Competition is good and healthy for the consumer (it is also the bedrock of gaming as an entertainment after all); singular control via one mega-corp is not, and should be worrying to anyone paying the slightest bit of attention.
Where This Deal Goes Beyond Game Pass and Xbox
The deal will also give Xbox a huge share of the esports market with the likes of StarCraft, Overwatch, Call of Duty all being major players in the ever-growing competitive gaming market, while leading esports organization Major League Gaming (MLG) themselves also come into the Xbox umbrella having been acquired by Activision Blizzard in 2016. Esports is another market on the up, with global revenue apparently coming in at a little over $1 billion last year, with expectations for that number to rise year on year to about $1.6 billion by 2024. As of 2021 Esports was reaching an audience of 474 million worldwide with expectations of that number to rise to over half a billion by 2024 too. With sponsorships and advertising running rife in esports, accounting for the majority of its total revenue, it is certainly not a market to be disregarded and gives Microsoft yet more one stacked deck to hold.

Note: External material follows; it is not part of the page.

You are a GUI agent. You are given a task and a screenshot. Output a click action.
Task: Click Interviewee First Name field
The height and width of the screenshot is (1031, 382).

The Activision Blizzard acquisition will also allow Microsoft to step more into the mobile gaming sphere – a market that they have so far lacked in, and one which brings in ridiculous profits year on year. King, the developer behind the ubiquitous Candy Crush mobile games, was acquired by Activision Blizzard in 2016 for $5.9 billion. Bringing in around $1 billion in revenue year on year alone, Candy Crush is a considerable asset for Microsoft to acquire, giving them a huge leg up in the casual, mobile and social gaming market. It allows the company to move to a huge market that hits upon those not typically embroiled within more “hardcore” gaming, giving Microsoft even great opportunity to work in its other mobile and tablet products to its market strategy too.
Under previous leadership Microsoft largely disregarded its gaming sector; Microsoft Office apps were far more the priority while Xbox was resigned to unimportant infantility. But as tech looks ever closer at the wealth of possibilities in the 3 billion consumer-strong gaming market, Microsoft are finally taking notice of the royal flush it already has in its back pocket. The likes of Amazon and Google have been circling the gaming market for a while now, starting up their own platforms and services to varying degrees of success, while Facebook has gone full steam ahead with the burgeoning “Metaverse” – which gaming’s adjacency to makes it a key instrument if the supposed virtual utopia of tomorrow does come through. To Microsoft, this deal not only knocks out its competitor in Sony (and everyone else in gaming), it also grants a protection and advantage for the future against the heavy weights of tech in whatever may lie ahead.
As terrifying and frankly ridiculous as it may sound, $70 billion on Activision Blizzard might well be the bargain of the century for Microsoft.